Aux États-Unis, lorsqu'en 2005, à cause de la violence de l’ouragan Katrina, les habitantEs de la Nouvelle-Orléans essayaient de fuir la ville vers celle voisine plus riche de Gretna, la police bloquait le pont sur le Mississippi parce que « il n’était pas question que la rive Ouest devienne La Nouvelle-Orléans » : autrement dit, les riches n’allaient pas accueillir la misère des pauvres noirEs. Lors de l’exode syrien en 2014-2015, provoqué en partie par la gestion lucrative des sécheresses de 2006-2010 [3], ce sont les plus démuniEs qui, fuyant la famine, se sont noyéEs en mer Méditerranée à cause de la politique européenne de fermeture des frontières. Et quand la canicule frappait la France à l’été 2003, les personnes âgées qui se trouvaient seules à domicile étaient les premières à succomber, tandis que la surmortalité était significativement plus basse pour celles et ceux qui avaient les moyens de se payer une clinique privée.
D'après l'ONU, et selon un scénario de réchauffement planétaire limité à 2°C, 280 millions de personnes seront, d’ici 2050, forcées de s’exiler à cause des bouleversements climatiques. On peut imaginer l'envergure des enjeux humanitaires et géopolitiques. Contre toute politique meurtrière de contrôle des flux migratoires, c'est pour une politique d'accueil, fondée sur la solidarité, qu'il faudra opter. Nous serons toutes et tous, à des degrés divers, des réfugiéEs climatiques poussés à entrer ensemble en résistance contre les grands pollueurs de ce monde avides d'argent, à lutter pour sauver le climat, nos vies et celles de nos enfants.
[1] Période stable de plusieurs siècles précédant le début de l’activité industrielle à grande échelle vers 1750.
[2] Le GIEC, qui regroupe des centaines de scientifiques de 195 pays, est sans doute l'institution la plus fiable en matière d'analyses sur le réchauffement climatique : voir l'article du Monde
[3] Sécheresse à l'origine de la révolte populaire réprimée violemment par la dictature d'Assad, ce qui a donné lieu à la guerre civile en Syrie commencée en 2011 et provoquant en autre partie un exode massif, surtout vers les pays limitrophes. Cette tragédie montre comment des effets du changement climatique peuvent, selon les conditions sociales et politiques, dégénérer en guerre.

▬▬▬

CONSIGNES DE TRAVAIL -
1. D'après le passage, combien de personnes l'ONU prévoit-elle contraintes à l'exil d'ici 2050 en raison des bouleversements climatiques, dans un scénario de réchauffement limité à 2°C ?
2. Reproduisez à l'identique la portion du passage allant de « [2] Le GIEC, qui » à « dégénérer en guerre. ».
Appuyez-vous uniquement sur le passage.

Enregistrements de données
▬▬▬

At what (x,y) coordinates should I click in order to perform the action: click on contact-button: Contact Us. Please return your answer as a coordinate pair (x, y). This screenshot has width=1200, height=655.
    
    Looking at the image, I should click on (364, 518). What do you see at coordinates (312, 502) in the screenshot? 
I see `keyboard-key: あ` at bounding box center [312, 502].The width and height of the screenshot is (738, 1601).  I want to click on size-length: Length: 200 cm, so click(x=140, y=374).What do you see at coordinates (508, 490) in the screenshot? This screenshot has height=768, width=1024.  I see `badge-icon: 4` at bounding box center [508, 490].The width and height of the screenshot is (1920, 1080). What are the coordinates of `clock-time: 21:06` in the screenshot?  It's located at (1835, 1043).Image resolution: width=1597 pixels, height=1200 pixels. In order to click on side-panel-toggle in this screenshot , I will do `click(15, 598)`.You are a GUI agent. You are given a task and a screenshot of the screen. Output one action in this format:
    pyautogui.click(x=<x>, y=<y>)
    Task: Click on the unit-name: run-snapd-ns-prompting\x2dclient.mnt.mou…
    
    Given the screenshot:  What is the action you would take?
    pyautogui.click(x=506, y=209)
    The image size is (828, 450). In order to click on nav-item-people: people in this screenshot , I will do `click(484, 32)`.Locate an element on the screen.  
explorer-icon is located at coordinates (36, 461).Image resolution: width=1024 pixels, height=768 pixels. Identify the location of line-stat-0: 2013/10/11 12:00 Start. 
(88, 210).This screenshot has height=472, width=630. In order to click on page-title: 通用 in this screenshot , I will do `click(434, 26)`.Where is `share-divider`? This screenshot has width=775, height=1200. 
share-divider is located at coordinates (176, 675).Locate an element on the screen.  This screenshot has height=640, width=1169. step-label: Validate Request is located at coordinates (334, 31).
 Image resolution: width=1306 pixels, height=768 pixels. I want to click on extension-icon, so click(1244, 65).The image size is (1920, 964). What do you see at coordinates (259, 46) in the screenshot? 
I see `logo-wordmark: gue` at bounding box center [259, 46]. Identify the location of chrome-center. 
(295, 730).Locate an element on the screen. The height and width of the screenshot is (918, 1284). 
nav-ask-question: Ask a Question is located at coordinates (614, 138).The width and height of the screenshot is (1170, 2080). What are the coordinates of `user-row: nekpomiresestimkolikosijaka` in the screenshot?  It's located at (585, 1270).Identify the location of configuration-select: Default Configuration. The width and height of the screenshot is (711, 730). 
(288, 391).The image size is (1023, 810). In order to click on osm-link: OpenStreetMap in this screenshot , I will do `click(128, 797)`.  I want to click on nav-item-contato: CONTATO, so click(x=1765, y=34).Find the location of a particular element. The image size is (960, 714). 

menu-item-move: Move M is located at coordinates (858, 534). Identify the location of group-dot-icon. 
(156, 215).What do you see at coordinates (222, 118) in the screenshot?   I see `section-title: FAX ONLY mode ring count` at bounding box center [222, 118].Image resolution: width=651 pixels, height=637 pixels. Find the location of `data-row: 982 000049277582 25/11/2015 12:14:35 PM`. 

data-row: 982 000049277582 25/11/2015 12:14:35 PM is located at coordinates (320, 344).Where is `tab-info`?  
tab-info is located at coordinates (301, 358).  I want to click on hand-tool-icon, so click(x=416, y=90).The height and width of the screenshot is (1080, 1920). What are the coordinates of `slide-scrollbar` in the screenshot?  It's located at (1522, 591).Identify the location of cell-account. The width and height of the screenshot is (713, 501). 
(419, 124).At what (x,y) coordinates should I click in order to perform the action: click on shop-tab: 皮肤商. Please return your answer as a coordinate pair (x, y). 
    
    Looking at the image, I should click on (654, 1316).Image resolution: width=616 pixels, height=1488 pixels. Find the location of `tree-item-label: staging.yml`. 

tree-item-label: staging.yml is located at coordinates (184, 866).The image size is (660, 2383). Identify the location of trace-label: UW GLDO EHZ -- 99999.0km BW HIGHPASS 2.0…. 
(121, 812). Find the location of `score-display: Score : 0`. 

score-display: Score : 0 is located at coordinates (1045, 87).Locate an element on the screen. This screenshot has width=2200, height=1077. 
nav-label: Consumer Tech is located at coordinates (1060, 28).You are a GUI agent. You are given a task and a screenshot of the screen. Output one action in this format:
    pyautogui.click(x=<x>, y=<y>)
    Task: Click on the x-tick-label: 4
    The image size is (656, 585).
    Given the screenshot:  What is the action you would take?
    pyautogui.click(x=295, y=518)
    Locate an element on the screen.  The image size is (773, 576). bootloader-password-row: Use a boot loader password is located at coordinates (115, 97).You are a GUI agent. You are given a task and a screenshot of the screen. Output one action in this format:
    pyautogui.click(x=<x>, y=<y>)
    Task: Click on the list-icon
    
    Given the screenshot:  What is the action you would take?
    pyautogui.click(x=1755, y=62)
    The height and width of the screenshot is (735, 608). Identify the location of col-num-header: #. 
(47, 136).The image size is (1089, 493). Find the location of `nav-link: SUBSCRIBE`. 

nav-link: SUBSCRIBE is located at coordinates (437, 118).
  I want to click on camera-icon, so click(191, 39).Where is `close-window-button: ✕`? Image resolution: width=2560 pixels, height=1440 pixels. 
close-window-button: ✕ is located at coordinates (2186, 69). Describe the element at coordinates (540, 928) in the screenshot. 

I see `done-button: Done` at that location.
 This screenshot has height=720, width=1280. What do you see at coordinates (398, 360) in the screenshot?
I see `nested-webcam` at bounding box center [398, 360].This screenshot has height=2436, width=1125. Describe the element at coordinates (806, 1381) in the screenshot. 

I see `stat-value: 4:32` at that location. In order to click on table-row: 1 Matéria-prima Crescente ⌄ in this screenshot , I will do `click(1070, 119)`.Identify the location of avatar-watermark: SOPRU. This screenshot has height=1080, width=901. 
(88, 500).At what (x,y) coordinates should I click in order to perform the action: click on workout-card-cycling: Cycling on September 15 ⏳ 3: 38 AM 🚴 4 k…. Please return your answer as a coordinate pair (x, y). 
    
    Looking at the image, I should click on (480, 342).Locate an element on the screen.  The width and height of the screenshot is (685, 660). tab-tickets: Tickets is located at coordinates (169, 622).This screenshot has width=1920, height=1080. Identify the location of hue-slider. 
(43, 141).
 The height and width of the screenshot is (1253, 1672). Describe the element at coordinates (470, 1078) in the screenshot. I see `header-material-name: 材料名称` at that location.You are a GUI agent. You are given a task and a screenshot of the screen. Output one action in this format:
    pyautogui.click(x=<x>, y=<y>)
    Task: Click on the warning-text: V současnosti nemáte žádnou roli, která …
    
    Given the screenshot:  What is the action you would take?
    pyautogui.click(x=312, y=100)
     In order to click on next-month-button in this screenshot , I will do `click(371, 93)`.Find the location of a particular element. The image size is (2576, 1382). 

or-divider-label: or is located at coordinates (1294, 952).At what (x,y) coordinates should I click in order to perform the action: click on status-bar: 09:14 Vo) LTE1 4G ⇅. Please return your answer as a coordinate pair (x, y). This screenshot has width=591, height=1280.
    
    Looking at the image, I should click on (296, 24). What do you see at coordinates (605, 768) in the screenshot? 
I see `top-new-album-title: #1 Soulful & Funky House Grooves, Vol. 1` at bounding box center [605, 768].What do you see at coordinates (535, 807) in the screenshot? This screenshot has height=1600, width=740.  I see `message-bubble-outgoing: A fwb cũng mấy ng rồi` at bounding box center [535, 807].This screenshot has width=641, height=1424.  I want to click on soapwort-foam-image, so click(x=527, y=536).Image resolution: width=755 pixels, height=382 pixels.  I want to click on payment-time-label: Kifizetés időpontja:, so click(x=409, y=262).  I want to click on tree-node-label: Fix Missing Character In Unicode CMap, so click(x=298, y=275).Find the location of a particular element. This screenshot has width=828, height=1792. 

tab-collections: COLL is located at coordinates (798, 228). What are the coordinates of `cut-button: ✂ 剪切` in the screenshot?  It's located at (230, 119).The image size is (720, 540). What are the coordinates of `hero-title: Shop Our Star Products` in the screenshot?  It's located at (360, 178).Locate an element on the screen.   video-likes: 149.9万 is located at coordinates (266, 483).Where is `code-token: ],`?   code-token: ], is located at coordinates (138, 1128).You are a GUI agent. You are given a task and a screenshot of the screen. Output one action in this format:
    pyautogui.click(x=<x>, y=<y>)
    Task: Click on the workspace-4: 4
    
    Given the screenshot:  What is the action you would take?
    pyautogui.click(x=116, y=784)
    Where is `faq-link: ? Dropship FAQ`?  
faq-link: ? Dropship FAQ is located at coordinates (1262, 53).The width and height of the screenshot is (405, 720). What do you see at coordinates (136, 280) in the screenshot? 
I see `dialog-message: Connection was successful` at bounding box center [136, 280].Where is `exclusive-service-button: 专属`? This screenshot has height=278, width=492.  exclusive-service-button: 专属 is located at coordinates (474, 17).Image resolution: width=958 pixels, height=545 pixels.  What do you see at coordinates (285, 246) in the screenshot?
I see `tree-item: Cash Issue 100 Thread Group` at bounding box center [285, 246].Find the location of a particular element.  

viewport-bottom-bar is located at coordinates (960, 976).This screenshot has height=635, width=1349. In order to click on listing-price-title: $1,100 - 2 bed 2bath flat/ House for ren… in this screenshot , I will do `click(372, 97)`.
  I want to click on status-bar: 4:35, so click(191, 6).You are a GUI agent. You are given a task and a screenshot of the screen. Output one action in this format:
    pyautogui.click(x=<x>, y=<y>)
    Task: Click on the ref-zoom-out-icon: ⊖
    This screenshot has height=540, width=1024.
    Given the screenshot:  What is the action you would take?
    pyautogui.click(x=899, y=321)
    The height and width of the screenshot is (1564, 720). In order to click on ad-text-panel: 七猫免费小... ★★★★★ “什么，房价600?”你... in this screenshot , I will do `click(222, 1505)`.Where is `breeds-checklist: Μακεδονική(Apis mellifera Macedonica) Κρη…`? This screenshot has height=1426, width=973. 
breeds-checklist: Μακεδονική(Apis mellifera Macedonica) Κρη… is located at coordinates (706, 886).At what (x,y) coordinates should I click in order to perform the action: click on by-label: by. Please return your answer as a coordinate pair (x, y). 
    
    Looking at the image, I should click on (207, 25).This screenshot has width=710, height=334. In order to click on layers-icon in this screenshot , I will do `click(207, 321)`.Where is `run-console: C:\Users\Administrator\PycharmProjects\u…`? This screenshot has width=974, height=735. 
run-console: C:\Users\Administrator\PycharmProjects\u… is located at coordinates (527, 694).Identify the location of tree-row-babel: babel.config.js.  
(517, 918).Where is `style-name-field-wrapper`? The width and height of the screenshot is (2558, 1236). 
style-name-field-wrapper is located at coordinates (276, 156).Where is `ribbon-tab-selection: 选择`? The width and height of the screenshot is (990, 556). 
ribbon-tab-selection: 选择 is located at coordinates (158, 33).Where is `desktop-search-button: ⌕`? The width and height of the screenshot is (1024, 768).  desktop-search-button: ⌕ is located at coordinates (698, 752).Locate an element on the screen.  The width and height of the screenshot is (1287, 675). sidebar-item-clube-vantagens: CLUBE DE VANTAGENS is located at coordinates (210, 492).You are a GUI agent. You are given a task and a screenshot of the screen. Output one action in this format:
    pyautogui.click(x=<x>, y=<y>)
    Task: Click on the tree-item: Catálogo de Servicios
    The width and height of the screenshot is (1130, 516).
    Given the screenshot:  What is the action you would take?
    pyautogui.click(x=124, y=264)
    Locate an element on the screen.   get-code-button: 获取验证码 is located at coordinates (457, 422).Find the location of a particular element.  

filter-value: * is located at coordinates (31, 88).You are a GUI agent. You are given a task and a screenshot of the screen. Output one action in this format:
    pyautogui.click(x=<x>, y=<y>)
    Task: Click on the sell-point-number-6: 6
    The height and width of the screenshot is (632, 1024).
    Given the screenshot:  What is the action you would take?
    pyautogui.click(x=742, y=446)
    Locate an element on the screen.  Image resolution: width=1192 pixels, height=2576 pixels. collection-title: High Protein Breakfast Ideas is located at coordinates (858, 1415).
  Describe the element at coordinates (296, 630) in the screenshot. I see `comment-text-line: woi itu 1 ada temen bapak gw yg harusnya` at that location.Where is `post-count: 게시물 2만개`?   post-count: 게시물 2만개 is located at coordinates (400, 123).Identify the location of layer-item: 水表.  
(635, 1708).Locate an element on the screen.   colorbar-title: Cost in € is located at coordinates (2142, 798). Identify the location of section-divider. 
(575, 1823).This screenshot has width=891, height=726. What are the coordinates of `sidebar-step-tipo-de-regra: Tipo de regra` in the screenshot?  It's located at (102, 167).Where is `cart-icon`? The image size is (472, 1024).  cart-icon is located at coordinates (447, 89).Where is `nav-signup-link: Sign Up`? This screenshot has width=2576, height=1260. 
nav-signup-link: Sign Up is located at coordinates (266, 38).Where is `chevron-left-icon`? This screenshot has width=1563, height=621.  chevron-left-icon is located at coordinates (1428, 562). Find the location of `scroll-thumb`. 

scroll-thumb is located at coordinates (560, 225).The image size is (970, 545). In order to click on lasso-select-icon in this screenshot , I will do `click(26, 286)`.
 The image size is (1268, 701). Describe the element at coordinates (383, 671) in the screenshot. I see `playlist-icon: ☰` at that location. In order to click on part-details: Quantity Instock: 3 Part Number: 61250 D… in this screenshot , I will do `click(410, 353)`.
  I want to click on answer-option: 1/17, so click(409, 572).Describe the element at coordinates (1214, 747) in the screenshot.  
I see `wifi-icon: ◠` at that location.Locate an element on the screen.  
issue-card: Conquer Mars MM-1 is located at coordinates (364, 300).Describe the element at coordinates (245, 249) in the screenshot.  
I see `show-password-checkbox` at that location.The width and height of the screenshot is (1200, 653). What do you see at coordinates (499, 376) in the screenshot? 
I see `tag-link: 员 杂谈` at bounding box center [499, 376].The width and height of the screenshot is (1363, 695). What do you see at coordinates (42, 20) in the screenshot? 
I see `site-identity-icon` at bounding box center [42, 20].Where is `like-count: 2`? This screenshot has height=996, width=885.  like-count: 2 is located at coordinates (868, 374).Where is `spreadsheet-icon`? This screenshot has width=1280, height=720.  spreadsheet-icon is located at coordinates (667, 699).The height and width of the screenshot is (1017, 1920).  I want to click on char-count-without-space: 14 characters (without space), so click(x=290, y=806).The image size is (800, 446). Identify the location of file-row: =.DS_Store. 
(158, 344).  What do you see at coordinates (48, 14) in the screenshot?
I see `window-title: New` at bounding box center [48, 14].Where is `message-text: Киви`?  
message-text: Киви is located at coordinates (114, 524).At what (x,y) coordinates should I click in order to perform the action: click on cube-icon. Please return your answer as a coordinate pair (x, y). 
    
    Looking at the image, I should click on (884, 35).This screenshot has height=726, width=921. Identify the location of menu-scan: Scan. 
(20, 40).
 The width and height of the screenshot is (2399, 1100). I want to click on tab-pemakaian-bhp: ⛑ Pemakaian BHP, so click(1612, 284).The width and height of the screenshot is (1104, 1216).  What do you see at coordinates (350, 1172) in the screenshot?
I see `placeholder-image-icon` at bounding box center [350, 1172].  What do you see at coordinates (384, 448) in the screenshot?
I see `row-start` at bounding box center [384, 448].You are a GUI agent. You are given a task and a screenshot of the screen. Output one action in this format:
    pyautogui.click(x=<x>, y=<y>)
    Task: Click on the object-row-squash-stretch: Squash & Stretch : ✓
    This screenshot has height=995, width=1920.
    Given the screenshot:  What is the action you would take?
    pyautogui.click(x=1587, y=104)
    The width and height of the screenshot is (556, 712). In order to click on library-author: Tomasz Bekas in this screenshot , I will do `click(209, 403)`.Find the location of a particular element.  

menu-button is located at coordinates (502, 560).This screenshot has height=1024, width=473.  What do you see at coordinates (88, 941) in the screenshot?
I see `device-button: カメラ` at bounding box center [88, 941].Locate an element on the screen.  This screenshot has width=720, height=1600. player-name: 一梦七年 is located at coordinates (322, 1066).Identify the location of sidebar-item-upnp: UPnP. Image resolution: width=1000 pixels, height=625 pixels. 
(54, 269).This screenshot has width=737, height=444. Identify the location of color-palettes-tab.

▬▬▬

CORRIGÉ DES CONSIGNES -
1. 280 millions de personnes.

2.
[2] Le GIEC, qui regroupe des centaines de scientifiques de 195 pays, est sans doute l'institution la plus fiable en matière d'analyses sur le réchauffement climatique : voir l'article du Monde
[3] Sécheresse à l'origine de la révolte populaire réprimée violemment par la dictature d'Assad, ce qui a donné lieu à la guerre civile en Syrie commencée en 2011 et provoquant en autre partie un exode massif, surtout vers les pays limitrophes. Cette tragédie montre comment des effets du changement climatique peuvent, selon les conditions sociales et politiques, dégénérer en guerre.